"Les grandes lignes d'un plan global de soutien économique à un futur Bélarus démocratique" ont été communiquées par la Commission au Conseil européen, qui représente les 27 Etats membres de l'UE.

Ce plan, d'un "montant maximal de 3 milliards d'euros", sera activé "une fois que le Bélarus aura entamé une transition démocratique", a indiqué la Commission dans un communiqué. Elle rappelle que l'UE a jugé "ni libre, ni équitable" l'élection présidentielle d'août 2020, qui a vu la réélection de M. Loukachenko.

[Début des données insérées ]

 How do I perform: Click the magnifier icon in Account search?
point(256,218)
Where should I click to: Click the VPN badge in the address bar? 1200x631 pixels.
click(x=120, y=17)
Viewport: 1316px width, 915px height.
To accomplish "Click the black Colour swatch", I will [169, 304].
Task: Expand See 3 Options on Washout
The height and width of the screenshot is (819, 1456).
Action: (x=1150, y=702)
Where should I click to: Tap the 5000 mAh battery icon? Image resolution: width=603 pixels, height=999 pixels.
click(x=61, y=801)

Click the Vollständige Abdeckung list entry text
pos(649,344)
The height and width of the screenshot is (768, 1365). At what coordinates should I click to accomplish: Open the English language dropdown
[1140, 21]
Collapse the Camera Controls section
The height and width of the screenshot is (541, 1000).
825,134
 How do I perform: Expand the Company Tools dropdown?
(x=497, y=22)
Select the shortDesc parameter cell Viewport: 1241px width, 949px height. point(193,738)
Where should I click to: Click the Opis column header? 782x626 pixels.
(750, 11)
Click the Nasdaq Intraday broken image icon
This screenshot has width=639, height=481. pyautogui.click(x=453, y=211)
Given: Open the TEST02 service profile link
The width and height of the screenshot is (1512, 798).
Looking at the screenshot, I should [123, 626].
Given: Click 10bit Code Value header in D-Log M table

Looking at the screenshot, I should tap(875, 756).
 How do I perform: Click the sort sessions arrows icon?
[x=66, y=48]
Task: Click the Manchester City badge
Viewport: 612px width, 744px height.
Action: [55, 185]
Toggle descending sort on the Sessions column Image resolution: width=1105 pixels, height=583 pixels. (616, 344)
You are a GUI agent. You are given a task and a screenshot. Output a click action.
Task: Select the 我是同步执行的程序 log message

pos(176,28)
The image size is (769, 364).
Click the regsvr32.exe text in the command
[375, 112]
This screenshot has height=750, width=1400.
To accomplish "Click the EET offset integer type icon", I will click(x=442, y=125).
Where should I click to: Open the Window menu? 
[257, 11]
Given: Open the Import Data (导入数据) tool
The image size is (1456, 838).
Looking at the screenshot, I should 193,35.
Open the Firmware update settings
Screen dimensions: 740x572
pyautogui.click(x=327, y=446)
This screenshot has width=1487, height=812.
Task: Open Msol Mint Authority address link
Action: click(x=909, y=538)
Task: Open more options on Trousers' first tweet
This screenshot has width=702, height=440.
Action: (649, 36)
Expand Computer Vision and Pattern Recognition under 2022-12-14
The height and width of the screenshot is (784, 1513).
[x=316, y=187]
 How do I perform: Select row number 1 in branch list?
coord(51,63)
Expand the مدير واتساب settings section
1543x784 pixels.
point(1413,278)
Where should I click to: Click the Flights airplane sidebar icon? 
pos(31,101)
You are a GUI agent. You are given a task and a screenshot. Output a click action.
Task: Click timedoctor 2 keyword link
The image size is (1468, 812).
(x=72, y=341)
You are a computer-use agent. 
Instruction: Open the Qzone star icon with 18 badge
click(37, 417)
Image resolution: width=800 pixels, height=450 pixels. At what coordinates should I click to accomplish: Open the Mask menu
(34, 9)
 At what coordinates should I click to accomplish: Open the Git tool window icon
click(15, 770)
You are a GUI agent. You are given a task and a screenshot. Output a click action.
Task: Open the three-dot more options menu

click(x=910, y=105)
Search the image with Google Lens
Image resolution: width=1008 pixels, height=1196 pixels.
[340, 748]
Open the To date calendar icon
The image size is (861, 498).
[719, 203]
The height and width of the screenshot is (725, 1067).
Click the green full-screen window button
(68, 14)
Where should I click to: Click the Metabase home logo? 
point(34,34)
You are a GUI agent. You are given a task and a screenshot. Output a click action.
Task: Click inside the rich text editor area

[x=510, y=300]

"Nos messages sont doubles. Au peuple du Bélarus : nous voyons et entendons votre désir de changement, de démocratie et d'un avenir radieux. Et aux autorités bélarusses : aucune répression, brutalité ou coercition n'apportera la moindre légitimité à votre régime autoritaire", a déclaré la présidente de la Commission, Ursula von der Leyen, citée dans le communiqué.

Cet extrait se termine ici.